# Поставленная задача 1
Соответствуют ли фрагменту страницы утверждения (a), (b) и (c)? Для каждого ответьте «да» или «нет» и приведите точную цитату, которая это решает.
(a) Брошюра насчитывала сто двадцать семь страниц.
(b) За книгой в магазине стояла очередь.
(c) До этого рассказчик читал отрывок из «Других берегов» в журнале «Новый мир».
# Поставленная задача 2
Ответьте по фрагменту страницы:
(a) В каком году роман впервые попал в руки рассказчику?
(b) Чьи детективы продавали спекулянты?
(c) Какое время года было на дворе?

# Фрагмент страницы
* * *
Этот роман впервые попал мне в руки в 1989 году в виде не очень толстой брошюры (сто двадцать семь страниц) в мягкой обложке, где над именем автора и названием книги на бежевом поле искажённой шахматной доски валялась фигура чёрного короля с бликами на лакированном боку. К тому времени я прочитал лишь короткий отрывок из «Других берегов» в журнале «Юность». Фамилия автора мне ни о чём не говорила, но изысканная простота строк, удивившая меня тогда тем, что предложения, напечатанные самыми обычными, знакомыми с детства словами, вызывают в сознании невероятно чёткую цветную картину, словно я сам всё это пережил и написал, заставила меня задержаться у прилавка. В очередь за книгой в магазине никто не стоял. Где-то за углом спекулянты за небольшое состояньице продавали детективы Чейза. На дворе была осень, ещё ярко светило солнце и не было луж, а я шёл по улице и небрежно нёс в руке, согнутую в трубочку «Защиту Лужина».
* * *
# Исходные данные

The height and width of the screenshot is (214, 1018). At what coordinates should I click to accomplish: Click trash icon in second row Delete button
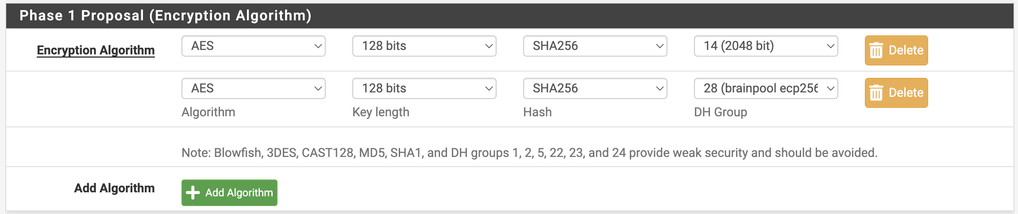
* * *
# Решение задачи 1
(a) Да: «(сто двадцать семь страниц)».
(b) Нет: «В очередь за книгой в магазине никто не стоял».
(c) Нет: «в журнале «Юность»».

# Решение задачи 2
(a) В 1989 году.
(b) Детективы Чейза.
(c) Осень.